There is a strong culinary force in Stratford that I have yet to blog about: the Stratford Chefs School. I've met a lot of amazing food talents and personalities since I moved to this city, and one thing many of them have in common is their shared educational background. Off the top of my head, I can easily list at least a dozen Chefs School alumni who make the food scene here so special, including Bijou's Aaron Linley, culinary arts teacher Paul Finkelstein of the Screaming Avocado Cafe, and Monforte Dairy's Ruth Klahsen. I would have been all over blogging about this highly respected institution of gastronomic excellence all spring and summer, except for one thing: it runs in the off-season!
Every fall for the past 26 years, budding chefs from all around the country have come to Stratford to spend the fall and winter learning their chops under the tutelage of cooking experts originating from both here and abroad.

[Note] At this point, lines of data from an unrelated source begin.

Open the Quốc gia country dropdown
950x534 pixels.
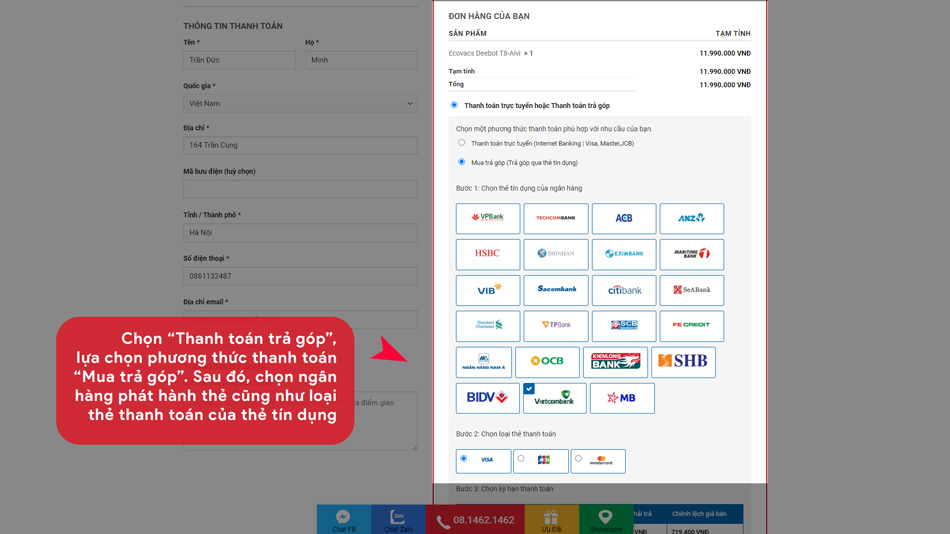(x=300, y=103)
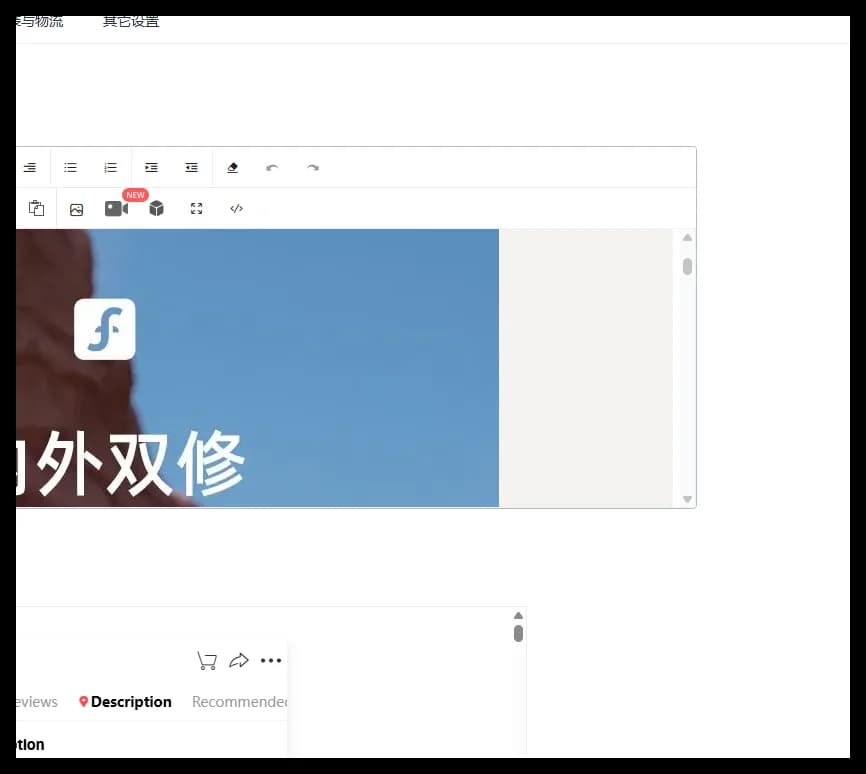Click the paste clipboard icon
Screen dimensions: 866x774
tap(36, 208)
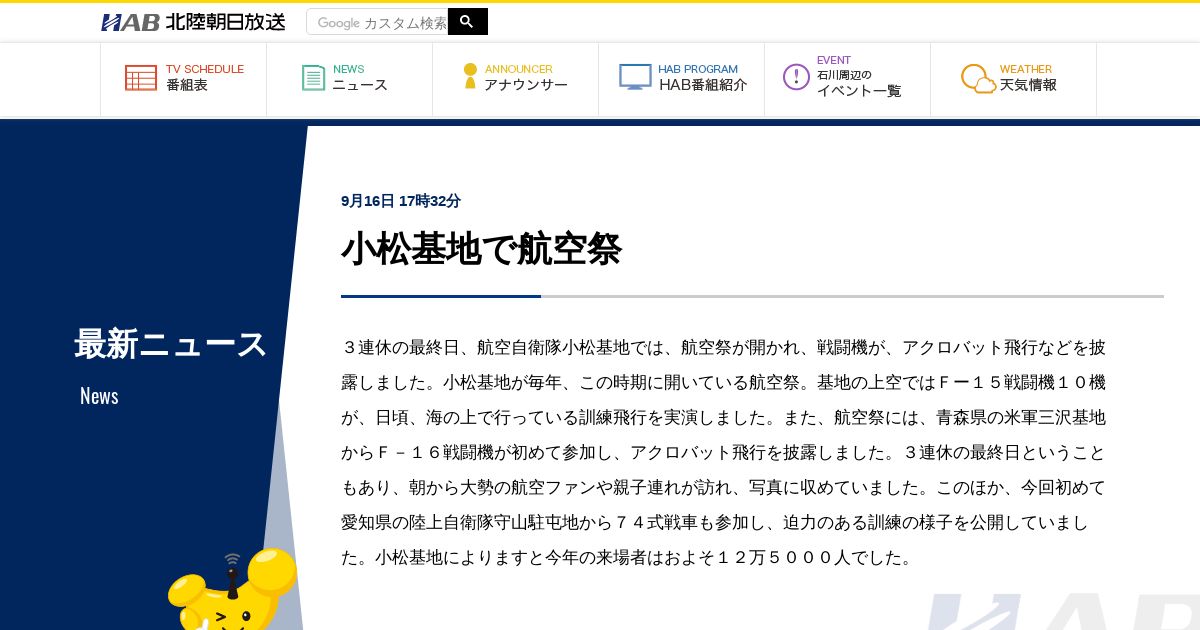Click the yellow announcer person icon

470,76
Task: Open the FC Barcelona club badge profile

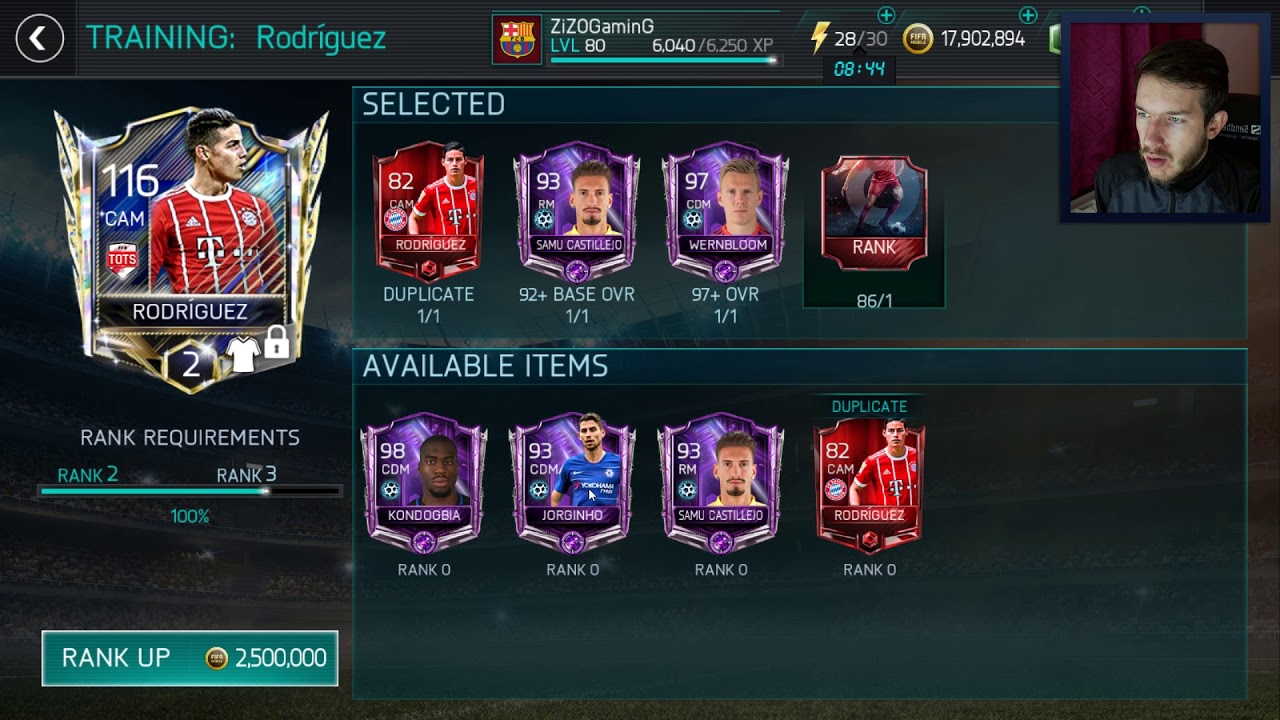Action: pos(517,40)
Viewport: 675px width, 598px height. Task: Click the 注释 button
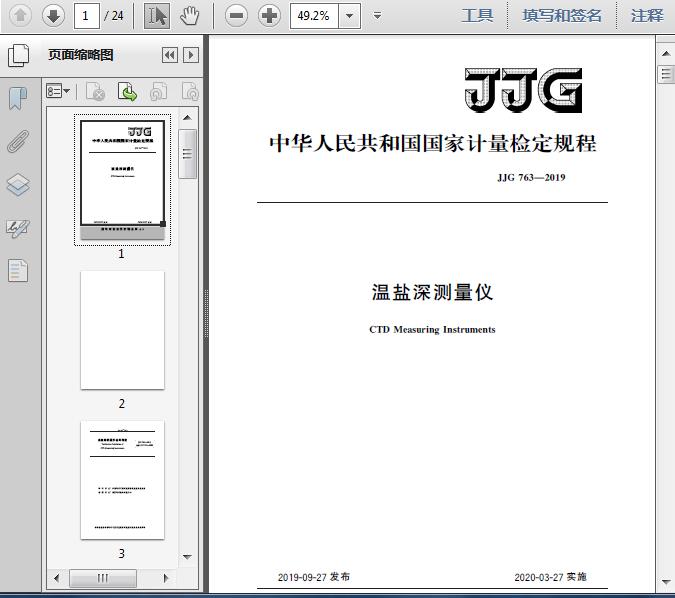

Once the theatre crush subsides, some of our finest dining establishments - including Rundles, The Old Prune, and Pazzo's Ristorante - are all transformed into classrooms.
|Believe it or not - this is Rundles' dining room today!|
The Chefs School has become one of the most respected culinary institutions in the province, and the best part is our community gets to taste their learning first-hand throughout the off-season at the school's unique Dinner Series and other special events!
I worked closely with the Chefs School director Kimberley Payne all summer on the Education Committee for the Savour Stratford Perth County Culinary Festival (the Chefs School sponsors the festival's popular Learning Centre every year). So I was really excited to be invited to see her, her colleagues, and this year's crop of second year chefs in their element last Friday for the 2010-2011 Dinner Series Meet and Greet.
The event was really quite cool - it was held in the kitchen of Rundles (see pic above, where Chef School matriarch Elanor Kane addresses the crowd). I overheard one awestruck attendee remark: "This is where the magic happens!" The second year chefs-in-training impressed us with their knowledge, composure and passion for food as they circulated with some lovely little canapes.
Chef Linley continues to teach at the school, and I immediately recognized his influence when I tasted this phenomenal Jicama Tuna Avocado Risotto.
A piece of Monforte Dairy Pecorino was skewered alongside cubes of Mennonite Sausage and pickled golden beets: learning never tasted so good!
The second-year prodigies also served-up some lovely pickled eggplant, goats cheese and carmelized onions on crostinis (Angie Murphy is pictured above flanked by brothers Brandon and Jeremy Gries).
I learned that the Chefs School proudly invites chef experts in international cuisine to teach at the school every year. In attendance was Michelin Star Italian Chef Riccardo Camanini, (above, wearing scarf) who was revered by two graduates from last year's class who returned to sing high praise for their alma mater. One installment of the Dinner Series will feature his cuisine, while others will feature guest instructors from Mexico and France!
Subscriptions and schedules for the Dinner Series are currently available through the Chef School and their website. By attending these amazing student-executed dining events, we are supporting this not-for-profit educational institution... in the most delicious ways imaginable!
I'd also like to mention that this year's Stratford Chefs School Joseph Hoarse Gastronomic Writer in Residence is the renowned Canadian journalist and author Ian Brown. He will be front and centre at two Chef School events in Toronto next month: on Saturday, November 13 he will be at the Heliconian Hall to discuss his forays into food writing, and on Sunday, November 14 he will be celebrated as the 2010-2011 Writer in Residence at a very special luncheon at Nota Bene restaurant in Toronto.
Dare to dream... but I wonder if the Chefs School would consider including a blogger as their Writer in Residence someday?